▸ Testo di lettura:

((

È la morte che
non si dice, ma “buona morte”, eutanasia, delle persone non più produttive, o
malformate. Praticata evidentemente con larghezza, anche se al coperto. Essendo
parte della più vasta eugenetica, la “buona razza”, è per questo non più di
riferimento, dopo Hitler. Ma non è dismessa: nei paesi scandinavi e in Svizzera
è pratica corrente, senza problemi morali – quando la famiglia o gli aventi
causa non si oppongono.
La “buona morte”
è stata a lungo applicata, fino a recente, anche ufficialmente. Con l’aborto procurato (di figli deformi o
comunque indesiderati, spesso le femmine). E in prospettiva, con la sterilizzazione.

))

▸ Informazioni fornite:
((

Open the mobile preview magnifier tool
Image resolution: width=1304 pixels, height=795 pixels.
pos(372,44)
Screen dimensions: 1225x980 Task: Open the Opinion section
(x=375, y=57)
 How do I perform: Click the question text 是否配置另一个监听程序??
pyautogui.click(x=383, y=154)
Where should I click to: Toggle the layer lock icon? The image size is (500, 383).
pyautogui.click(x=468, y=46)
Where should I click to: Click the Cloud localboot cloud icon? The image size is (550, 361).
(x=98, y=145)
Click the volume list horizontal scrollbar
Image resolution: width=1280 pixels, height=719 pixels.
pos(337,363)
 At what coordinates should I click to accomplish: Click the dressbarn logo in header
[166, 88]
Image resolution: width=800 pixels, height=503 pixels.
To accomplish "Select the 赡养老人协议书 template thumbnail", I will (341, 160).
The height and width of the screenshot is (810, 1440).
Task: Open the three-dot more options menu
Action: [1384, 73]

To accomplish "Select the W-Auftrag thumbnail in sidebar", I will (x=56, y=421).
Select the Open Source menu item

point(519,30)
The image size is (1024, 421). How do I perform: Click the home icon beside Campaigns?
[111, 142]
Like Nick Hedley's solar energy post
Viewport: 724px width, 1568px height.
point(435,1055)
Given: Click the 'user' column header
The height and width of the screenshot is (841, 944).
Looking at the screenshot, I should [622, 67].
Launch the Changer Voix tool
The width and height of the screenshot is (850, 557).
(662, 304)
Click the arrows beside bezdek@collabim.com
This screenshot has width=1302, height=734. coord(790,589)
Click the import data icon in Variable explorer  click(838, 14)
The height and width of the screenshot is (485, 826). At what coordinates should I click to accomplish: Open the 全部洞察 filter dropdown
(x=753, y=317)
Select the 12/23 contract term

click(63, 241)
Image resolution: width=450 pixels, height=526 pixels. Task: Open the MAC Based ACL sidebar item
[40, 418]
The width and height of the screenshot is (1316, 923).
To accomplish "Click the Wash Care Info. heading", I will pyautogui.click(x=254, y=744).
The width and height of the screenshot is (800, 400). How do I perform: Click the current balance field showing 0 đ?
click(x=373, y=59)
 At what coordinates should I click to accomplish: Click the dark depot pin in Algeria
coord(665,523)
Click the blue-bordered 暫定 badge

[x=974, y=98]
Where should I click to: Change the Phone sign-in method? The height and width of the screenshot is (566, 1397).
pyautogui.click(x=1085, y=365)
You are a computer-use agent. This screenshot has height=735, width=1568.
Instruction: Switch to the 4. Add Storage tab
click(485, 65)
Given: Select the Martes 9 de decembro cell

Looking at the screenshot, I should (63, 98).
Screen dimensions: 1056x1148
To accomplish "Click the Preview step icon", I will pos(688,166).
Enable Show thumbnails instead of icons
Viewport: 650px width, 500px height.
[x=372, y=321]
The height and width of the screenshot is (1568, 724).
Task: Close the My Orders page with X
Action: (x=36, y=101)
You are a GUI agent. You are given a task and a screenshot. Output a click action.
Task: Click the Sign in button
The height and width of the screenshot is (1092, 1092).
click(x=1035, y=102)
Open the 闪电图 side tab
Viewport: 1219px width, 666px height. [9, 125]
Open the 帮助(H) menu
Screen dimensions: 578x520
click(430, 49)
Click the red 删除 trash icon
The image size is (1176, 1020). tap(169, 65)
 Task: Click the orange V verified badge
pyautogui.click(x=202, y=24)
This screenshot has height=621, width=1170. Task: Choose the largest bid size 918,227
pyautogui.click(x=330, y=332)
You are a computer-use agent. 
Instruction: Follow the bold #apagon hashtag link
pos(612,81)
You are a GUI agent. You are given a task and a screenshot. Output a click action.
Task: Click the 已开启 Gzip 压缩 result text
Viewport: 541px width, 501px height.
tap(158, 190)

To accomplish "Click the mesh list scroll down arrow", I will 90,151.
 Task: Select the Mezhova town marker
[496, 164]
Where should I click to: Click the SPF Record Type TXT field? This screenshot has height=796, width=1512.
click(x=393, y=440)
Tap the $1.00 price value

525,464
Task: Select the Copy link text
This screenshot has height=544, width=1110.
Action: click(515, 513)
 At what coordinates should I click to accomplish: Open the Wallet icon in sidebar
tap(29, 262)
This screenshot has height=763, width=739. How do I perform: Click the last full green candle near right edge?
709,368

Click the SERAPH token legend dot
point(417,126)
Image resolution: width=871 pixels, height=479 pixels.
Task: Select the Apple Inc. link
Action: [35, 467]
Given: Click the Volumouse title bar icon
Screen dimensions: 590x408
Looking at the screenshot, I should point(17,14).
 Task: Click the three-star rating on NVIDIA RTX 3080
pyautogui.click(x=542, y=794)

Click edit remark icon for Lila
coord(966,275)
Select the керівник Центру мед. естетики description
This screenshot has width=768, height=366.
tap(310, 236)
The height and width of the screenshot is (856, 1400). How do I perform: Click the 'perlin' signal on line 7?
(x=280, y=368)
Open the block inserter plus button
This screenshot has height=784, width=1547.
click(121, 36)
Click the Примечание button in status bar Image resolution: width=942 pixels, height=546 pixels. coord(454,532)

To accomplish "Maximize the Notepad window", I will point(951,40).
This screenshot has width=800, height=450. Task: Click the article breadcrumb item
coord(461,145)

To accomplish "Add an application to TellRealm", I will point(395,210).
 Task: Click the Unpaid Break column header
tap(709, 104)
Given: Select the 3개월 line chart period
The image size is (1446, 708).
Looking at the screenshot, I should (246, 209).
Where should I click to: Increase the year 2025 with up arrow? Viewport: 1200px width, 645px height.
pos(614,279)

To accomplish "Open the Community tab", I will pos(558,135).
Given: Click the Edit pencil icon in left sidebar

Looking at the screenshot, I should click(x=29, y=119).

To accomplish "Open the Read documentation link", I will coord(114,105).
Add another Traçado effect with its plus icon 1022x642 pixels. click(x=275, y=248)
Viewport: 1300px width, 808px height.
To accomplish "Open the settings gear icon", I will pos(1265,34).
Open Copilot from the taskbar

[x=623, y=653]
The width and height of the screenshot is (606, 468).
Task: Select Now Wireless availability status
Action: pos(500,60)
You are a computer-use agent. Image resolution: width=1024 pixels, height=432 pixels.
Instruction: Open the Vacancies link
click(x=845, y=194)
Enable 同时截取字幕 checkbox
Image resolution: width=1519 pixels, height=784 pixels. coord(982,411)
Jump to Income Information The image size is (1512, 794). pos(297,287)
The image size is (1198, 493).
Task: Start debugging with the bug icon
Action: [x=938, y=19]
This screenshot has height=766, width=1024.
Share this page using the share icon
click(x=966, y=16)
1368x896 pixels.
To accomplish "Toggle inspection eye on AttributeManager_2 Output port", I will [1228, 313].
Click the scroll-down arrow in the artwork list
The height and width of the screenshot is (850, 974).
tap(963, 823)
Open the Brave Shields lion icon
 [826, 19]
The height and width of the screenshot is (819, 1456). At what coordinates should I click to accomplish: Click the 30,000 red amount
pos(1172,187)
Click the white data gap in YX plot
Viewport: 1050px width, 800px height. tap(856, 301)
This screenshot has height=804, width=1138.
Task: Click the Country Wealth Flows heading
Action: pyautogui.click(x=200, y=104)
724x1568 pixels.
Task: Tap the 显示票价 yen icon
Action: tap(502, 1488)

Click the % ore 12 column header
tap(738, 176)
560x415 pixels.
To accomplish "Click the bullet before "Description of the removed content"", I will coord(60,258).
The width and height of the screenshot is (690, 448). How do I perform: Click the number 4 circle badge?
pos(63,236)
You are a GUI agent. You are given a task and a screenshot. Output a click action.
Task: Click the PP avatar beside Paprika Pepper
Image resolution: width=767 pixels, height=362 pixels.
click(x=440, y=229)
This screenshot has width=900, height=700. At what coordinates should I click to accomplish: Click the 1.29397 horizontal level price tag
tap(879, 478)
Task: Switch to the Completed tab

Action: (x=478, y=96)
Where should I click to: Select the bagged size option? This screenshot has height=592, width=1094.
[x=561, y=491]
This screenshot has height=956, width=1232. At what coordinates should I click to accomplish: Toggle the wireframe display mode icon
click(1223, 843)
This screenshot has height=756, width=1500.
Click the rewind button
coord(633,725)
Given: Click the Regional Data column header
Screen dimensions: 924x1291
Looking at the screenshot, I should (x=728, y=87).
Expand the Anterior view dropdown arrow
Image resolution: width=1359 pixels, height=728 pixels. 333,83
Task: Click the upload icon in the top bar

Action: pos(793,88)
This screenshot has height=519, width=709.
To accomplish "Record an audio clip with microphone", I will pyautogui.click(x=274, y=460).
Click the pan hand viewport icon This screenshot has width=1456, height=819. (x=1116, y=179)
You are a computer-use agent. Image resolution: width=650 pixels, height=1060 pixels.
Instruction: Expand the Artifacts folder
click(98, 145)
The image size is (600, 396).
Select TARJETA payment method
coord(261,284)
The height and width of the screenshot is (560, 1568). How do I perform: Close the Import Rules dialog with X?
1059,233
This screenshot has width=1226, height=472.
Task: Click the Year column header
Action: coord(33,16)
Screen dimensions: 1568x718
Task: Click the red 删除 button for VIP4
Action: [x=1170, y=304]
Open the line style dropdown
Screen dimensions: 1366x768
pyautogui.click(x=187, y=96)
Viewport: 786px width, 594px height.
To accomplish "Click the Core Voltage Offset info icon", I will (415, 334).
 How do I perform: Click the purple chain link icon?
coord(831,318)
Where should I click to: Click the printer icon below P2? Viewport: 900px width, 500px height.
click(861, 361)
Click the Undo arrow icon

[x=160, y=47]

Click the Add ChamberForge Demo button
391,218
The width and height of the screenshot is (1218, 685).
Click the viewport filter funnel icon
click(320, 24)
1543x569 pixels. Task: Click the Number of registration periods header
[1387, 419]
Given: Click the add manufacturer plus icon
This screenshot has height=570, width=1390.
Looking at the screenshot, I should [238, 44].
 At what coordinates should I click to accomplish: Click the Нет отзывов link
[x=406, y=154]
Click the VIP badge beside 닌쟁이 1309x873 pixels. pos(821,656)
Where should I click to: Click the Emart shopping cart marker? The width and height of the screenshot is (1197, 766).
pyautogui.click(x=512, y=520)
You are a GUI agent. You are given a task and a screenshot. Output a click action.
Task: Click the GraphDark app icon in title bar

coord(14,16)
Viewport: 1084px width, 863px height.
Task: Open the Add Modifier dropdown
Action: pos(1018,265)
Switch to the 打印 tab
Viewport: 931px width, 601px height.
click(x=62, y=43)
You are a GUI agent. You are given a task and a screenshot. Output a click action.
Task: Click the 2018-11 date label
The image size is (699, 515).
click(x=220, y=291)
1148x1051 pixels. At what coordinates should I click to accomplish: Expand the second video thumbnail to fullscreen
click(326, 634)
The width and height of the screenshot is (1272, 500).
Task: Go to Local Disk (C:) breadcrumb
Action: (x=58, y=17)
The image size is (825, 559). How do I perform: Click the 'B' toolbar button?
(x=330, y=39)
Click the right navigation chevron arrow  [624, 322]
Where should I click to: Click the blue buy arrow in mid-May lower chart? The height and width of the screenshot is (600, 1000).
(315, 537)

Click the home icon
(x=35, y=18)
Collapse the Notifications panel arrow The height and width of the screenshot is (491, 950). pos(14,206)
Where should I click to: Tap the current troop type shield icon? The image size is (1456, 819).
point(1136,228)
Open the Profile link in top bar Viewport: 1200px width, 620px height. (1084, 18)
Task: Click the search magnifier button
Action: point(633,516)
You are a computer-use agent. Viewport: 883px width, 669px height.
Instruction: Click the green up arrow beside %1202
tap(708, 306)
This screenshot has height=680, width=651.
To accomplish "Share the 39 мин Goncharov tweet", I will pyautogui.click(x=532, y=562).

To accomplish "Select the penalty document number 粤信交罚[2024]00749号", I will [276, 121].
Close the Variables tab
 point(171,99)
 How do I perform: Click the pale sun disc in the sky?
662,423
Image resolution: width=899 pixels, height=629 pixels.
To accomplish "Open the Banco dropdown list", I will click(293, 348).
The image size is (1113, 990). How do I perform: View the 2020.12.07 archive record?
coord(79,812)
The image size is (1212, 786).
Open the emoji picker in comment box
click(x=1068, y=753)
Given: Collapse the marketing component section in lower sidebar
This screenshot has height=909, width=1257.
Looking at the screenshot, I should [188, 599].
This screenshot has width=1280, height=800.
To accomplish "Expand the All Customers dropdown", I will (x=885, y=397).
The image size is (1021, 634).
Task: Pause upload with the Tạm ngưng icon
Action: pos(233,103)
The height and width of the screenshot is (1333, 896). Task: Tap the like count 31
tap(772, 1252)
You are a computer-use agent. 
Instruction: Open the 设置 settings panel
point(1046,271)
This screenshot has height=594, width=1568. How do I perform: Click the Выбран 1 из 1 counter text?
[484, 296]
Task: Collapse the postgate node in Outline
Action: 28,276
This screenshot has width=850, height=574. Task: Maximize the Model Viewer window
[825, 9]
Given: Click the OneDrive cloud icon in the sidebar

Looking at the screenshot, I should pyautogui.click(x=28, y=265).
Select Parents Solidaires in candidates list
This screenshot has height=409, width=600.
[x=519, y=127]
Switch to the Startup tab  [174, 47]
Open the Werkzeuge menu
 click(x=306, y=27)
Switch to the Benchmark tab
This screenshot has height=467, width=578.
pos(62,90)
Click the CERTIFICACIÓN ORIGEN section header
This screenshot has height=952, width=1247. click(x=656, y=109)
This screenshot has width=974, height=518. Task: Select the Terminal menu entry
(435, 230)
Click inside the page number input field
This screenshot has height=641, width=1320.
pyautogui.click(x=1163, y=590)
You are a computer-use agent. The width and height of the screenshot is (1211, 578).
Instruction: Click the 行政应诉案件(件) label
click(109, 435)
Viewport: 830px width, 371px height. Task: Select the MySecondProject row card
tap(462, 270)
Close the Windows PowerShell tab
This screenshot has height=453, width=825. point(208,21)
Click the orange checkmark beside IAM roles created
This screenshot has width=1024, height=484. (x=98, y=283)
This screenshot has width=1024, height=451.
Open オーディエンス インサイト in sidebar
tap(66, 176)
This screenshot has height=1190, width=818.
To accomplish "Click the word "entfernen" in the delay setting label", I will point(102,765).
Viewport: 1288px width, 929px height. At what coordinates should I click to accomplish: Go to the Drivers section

))

▸ Obiettivo dell'esercizio:
Riprendi il testo sull'eutanasia e proseguilo a partire dall'ultima frase.

▸ Risultato del compito:
Delle donne prolifiche (referendum a Berna nel 1926), dei devianti, ladri o
assassini (negli Usa dal 1907 fino al 1980), dei folli o minorati gravi (in
Danimarca dal 1929, in Svezia dal 1935 al 1976).
I veterani di guerra sono anch’essi un costo, previdenziale oltre che ospedaliero.
Abolire l’imperfezione dal mondo, la malattia, l’incapacità, il dolore, è
richiamo inarrestabile. Nella scia di Darwin e dell’evoluzionismo povero, peraltro,
l’eugenetica si configura come perfezionismo. Ma l’eutanasia
branca dell’eugenetica, è brutta bestia, divorante.